BRIEF A -
In the text about The Tales of Hoffmann, which actor plays the villain in each of the poet's stories?
BRIEF B -
Carry on the text about The Tales of Hoffmann, starting after its last sentence.

TEXT BLOCK -
******

You just need to see this. Reading descriptions of it won't do it justice. You just need to experience it — the film George Romero called his favorite film of all time. Making its way across the country is this stunningly restored 4K print of The Tales of Hoffman, the 1951 Technicolor odyssey from directors Michael Powell and Emeric Pressburger, supervised by Powell's wife and legendary editor Thelma Schoonmaker. Made as a follow-up to the co-director's The Red Shoes and based on the 1881 opera by Jacques Offenbach, the film is a sinister and fantastical combination of dance, drama, opera and optical wizardry in which every scene, every shot is imagined as an extension of the music. It's like a fine arts crash course in one epic, weird and mesmerizing work. And trust me when I say you've never seen anything quite like this.

The Tales of Hoffmann is just what the title implies — a series of stories told by a poet named Hoffman (Robert Rounseville), who is telling stories about his failed romances during the intermission of a ballet he's attending. He talks of three women, including a wind-up automaton (Moira Shearer), an Italian seductress (Ludmilla Tcherina) and a consumptive singer (Ann Ayars). Each of these women is somehow stolen away from him by a different villainous presence (always played by the phenomenal Robert Helpmann). The entire framework of the story, set in a pub, sets up that Hoffmann is truly in love with lead ballerina he's been watching (also Shearer), and shockingly enough, there's Helpmann lurking in the shadows to destroy the poet's heart once again.

******

DATA EXTRACT -
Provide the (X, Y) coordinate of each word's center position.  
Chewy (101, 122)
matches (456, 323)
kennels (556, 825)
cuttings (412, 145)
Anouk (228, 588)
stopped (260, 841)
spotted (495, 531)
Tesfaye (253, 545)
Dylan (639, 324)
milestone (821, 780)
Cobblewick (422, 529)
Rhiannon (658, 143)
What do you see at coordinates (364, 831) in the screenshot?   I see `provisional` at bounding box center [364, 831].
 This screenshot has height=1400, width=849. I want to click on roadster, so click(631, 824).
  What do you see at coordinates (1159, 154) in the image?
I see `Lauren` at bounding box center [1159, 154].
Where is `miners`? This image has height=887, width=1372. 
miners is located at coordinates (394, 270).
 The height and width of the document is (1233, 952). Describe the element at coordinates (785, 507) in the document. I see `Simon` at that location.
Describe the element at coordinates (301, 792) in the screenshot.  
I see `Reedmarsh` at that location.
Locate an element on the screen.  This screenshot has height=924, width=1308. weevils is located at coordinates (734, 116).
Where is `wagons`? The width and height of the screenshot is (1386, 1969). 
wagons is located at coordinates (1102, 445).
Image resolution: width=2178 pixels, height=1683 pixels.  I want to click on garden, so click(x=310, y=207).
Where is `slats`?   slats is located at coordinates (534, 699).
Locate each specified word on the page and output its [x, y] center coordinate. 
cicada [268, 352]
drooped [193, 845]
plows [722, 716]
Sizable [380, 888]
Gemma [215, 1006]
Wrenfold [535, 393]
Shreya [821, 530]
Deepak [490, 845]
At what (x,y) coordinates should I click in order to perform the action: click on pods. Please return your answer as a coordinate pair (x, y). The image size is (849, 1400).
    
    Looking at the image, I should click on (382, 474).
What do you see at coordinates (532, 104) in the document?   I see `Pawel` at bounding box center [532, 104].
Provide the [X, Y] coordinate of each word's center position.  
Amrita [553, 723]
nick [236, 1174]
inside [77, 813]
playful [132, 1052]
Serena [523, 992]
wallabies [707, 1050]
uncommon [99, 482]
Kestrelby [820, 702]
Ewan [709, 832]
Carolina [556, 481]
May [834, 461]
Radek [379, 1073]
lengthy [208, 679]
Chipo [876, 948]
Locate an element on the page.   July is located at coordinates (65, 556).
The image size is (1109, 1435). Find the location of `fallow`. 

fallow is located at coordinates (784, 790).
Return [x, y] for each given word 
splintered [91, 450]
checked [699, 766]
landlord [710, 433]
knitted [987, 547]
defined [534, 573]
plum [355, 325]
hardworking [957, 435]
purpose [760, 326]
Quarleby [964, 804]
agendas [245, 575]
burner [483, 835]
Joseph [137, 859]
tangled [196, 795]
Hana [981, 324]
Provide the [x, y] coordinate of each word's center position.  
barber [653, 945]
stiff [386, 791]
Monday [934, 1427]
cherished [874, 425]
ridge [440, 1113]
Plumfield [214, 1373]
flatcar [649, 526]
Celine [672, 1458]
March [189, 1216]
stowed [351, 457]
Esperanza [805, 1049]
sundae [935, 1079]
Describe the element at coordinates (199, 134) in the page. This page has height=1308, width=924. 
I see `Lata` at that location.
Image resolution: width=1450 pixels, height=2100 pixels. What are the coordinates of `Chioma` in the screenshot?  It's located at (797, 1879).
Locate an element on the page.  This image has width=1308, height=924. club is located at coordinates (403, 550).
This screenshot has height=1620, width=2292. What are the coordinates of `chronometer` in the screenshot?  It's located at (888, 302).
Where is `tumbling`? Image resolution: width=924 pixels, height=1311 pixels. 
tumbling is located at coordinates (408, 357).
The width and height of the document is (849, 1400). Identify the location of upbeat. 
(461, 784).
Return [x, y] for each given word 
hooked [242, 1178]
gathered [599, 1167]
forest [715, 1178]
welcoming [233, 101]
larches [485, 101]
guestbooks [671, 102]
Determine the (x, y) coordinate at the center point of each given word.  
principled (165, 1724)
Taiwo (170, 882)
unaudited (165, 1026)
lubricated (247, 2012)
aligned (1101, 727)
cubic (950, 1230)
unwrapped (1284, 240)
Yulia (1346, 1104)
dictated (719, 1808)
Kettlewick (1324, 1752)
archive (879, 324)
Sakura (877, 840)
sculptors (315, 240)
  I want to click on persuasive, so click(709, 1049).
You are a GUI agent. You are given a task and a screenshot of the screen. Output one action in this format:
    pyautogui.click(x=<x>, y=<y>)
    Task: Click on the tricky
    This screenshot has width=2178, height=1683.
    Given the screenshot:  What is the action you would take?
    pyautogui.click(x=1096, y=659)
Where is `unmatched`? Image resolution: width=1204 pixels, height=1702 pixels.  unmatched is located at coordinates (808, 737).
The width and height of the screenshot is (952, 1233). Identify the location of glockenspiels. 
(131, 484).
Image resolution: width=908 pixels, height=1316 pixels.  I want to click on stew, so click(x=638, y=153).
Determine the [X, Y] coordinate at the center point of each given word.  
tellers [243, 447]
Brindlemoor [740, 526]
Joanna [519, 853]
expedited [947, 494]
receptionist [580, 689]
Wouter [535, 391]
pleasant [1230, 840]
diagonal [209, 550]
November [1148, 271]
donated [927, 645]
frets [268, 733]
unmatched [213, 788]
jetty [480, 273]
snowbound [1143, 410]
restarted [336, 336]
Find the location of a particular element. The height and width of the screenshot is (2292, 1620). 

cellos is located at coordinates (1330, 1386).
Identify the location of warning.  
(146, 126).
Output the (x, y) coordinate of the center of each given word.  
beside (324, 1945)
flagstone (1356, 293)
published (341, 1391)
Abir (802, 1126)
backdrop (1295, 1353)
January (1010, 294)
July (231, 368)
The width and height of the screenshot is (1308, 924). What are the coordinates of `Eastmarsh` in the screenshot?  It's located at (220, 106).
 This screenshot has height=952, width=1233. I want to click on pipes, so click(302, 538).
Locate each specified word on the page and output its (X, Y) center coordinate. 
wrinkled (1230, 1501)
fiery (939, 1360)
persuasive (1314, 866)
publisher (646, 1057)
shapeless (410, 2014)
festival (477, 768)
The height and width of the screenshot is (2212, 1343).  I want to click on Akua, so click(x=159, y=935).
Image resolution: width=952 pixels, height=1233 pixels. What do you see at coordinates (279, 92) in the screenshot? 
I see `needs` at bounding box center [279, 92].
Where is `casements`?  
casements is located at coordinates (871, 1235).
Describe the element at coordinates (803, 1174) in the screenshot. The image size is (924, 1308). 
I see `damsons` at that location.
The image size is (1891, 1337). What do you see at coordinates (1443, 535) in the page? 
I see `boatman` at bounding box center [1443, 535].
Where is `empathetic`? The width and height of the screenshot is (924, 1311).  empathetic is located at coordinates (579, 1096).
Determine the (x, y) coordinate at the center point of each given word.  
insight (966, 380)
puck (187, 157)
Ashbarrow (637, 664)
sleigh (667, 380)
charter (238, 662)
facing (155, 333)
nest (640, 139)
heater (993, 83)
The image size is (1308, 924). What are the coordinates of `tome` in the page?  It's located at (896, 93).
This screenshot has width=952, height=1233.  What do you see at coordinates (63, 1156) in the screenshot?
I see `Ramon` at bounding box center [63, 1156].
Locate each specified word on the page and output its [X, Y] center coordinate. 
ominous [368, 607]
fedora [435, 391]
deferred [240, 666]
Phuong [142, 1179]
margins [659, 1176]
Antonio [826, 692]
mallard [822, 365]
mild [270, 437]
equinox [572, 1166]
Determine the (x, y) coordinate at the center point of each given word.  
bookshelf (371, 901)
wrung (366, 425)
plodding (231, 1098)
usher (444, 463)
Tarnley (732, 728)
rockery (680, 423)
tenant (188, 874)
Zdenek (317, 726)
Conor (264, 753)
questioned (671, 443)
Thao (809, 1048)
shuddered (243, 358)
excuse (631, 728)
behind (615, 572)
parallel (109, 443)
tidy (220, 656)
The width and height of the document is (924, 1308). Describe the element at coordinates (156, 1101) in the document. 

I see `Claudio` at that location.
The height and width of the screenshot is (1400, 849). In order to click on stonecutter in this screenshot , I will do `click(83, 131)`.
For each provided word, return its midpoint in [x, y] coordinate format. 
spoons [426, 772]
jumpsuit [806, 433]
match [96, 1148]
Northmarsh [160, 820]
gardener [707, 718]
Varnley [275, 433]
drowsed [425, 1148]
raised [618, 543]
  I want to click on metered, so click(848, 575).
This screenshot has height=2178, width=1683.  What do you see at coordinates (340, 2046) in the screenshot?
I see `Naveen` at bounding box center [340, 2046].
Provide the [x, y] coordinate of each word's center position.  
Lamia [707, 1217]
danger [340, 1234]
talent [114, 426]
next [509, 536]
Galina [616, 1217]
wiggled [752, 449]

******

TASK RESPONSE A -
Robert Helpmann

TASK RESPONSE B -
It should be noted that most of the actors in the film aren't singing their own parts, but Powell and Pressburger give credit where credit is due during the film's curtain call. The movie is nothing short of sumptuous; the colors pop, the textures of the sets feel real enough to touch, and the singing (all done in English) is exquisite and appropriately built on pure emotion. I particularly loved Pamela Brown, disguised as Hoffmann's young male servant Nicklaus, the one sweet constant in Hoffmann's otherwise bleak life. The story is not so much one of good versus evil, but love versus chilling heartbreak. In many ways, Hoffmann sets himself up for devastation, but he's a fool for love no matter how many times his heart is crushed.

This particular restoration re-introduces small elements of the original film that likely have never been seen in the US, making it the most complete version of the the movie to ever play on these shores. The Tales of Hoffmann is strange beyond words at times, but it's always inventive and exciting, and there's even tension built up just from audiences' anticipation of what is to come. The dance, acting and singing was the best the world had to offer, and the chance to see this exceptional work that has inspired everyone from Romero to Scorsese on the big screen should not be passed up. The film opens today in Chicago at the Music Box Theatre.

Marfa Girl

Whatever it says about me, I've always tended to like the films of photographer, filmmaker, provocateur Larry Clark — not all of them, but it impossible to watch works like Kids, Another Day in Paradise, Bully, Wassup Rockers or Ken Park and not feel something, even if it's a kind of sickening feeling and deep concern for the youth leading us into the future. His latest, Marfa Girl, isn't especially shocking or graphic in the ways Clark has been in the past, but the idea that it centers on a 16-year-old Latino boy living in Marfa, Texas, essentially hopping from bed to bed is a little unusual in this day and age.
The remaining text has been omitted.